There are not many theatrical productions that begin with the audience being invited to partake of gefilte fish, with a relish concocted of beetroot and horseradish. As the kosher delicacy was passed around, Danny Braverman explained to us that the fish was fried, but that there is a school of thought among aficionados of Jewish cuisine which prefers gefilte fish to be boiled. Danny’s own mother and father belonged to opposing camps in this culinary dispute.
Such was the unlikely but appetising start to an evening that provided a rich feast of entertainment that was funny, poignant and … well … life-affirming. To call it a monologue does not do it justice, since Mr Braverman struck up a great rapport with the audience, who engaged wholeheartedly with the story of his great-uncle, Abraham Solomons, a humble shoe-maker with a wonderful talent as a miniaturist. Beginning in 1926 and continuing until 1982, “Ab” drew and painted, in a style not unlike some of the great newspaper cartoonists of that era, scenes from his daily life, exaggerated to comic effect, and always with a telling caption. What makes these works of art unique is the medium on which they were executed. They were all done on the back of wage packets – those small brown receptacles into which notes and coins were stuffed, in the days when working men received their wages in cash (and it was good old pounds, shillings and pence) at the end of the week. If you are below a certain age, you will never have seen a wage packet, but believe me, they are small!
Ab’s oeuvre, all three thousand of them, came to light years after his death, stored in shoeboxes that were gathering dust in an attic. Mr Braverman inherited them, and was amazed at what a treasure trove he had dug up. They chronicle Ab’s married life with the wife to whom he was devoted, but they also illustrate the life of the Jewish community in London as its centre moved from Whitechapel to Golders Green and beyond. Mr Braverman regales the audience with an array of anecdotes on this theme as he displays a judicious selection of his great-uncle’s works on a large screen for the audience.

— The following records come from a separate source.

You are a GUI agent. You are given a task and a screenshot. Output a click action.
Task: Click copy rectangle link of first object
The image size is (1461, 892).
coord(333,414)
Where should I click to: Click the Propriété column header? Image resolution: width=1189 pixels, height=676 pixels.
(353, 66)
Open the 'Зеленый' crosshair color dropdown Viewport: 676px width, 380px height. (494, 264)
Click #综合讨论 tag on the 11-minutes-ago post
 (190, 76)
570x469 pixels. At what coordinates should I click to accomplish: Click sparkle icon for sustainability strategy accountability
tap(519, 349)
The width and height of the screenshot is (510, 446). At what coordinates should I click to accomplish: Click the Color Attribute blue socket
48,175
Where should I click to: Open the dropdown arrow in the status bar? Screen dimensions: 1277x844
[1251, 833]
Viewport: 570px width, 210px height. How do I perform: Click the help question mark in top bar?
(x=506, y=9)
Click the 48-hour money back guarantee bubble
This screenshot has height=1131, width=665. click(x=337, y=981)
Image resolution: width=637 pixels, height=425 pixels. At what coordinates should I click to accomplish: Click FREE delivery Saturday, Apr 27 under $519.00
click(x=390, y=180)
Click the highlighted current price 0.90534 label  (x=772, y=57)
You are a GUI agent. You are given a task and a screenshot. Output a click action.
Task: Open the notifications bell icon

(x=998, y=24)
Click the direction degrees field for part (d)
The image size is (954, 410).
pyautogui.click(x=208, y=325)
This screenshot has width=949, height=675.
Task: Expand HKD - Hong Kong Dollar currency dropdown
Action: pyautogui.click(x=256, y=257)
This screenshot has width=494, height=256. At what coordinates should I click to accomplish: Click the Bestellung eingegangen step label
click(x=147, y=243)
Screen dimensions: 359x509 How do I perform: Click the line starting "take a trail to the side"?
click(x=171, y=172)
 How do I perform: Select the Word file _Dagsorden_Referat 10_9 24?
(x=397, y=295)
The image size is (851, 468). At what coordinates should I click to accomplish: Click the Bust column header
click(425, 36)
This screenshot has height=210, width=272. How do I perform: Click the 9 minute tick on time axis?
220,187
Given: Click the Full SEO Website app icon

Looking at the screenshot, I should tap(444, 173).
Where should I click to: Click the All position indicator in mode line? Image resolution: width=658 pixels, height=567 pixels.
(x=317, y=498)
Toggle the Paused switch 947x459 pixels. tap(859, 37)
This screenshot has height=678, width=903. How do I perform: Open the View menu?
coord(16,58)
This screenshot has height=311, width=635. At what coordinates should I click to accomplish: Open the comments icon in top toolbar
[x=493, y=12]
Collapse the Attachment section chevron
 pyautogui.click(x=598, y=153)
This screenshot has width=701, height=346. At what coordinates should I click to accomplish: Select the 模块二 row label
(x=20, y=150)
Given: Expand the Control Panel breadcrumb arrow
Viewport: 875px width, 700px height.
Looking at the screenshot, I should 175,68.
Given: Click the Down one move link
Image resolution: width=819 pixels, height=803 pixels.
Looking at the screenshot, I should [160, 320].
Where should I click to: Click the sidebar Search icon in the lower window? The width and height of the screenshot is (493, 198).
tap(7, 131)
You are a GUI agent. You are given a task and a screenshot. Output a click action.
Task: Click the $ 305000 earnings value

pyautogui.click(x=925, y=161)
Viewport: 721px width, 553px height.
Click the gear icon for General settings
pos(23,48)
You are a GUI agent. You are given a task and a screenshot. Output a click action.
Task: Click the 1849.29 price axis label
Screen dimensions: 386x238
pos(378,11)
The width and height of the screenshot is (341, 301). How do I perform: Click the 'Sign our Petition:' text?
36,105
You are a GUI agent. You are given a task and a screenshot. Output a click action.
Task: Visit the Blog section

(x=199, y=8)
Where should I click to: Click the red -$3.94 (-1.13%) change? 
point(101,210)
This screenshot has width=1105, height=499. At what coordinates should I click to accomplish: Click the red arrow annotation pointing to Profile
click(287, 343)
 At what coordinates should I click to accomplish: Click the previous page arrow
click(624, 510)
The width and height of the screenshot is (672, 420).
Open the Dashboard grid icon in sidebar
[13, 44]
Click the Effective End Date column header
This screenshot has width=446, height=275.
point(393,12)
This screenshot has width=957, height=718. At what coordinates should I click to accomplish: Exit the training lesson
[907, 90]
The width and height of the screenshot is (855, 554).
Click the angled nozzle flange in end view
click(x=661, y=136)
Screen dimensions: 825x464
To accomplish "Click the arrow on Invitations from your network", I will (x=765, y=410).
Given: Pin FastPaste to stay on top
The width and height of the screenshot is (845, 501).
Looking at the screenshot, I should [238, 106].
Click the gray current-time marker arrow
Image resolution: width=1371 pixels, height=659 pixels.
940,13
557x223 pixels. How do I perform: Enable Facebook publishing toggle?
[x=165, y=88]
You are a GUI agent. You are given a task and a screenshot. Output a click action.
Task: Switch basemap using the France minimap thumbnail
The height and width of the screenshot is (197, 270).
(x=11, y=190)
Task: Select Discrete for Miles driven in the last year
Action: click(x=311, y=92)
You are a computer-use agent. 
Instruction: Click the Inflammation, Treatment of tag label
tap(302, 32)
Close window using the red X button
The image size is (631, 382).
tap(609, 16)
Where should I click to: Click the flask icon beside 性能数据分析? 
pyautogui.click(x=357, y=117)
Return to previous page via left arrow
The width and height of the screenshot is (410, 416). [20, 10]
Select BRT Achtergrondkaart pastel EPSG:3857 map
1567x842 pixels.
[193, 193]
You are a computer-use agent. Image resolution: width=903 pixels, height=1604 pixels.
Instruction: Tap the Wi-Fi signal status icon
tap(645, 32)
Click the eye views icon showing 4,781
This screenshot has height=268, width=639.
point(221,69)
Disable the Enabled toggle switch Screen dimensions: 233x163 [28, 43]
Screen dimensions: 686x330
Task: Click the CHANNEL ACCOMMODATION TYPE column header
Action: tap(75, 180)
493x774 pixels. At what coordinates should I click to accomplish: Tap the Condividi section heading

I came rather late in this show’s brief London run. It ends on Sunday, so you will have to hurry in order to see it, which I would urge you to do. Fortunately, there is an exhibition of Ab Solomons’ work in the basement of the Queen Elizabeth Hall, which will be continuing for a couple more weeks. Admission is free. Having taken his show as far afield as Australia and (oddly) Luxembourg, Danny Braverman will, one hopes, bring it back to London in the not too distant future.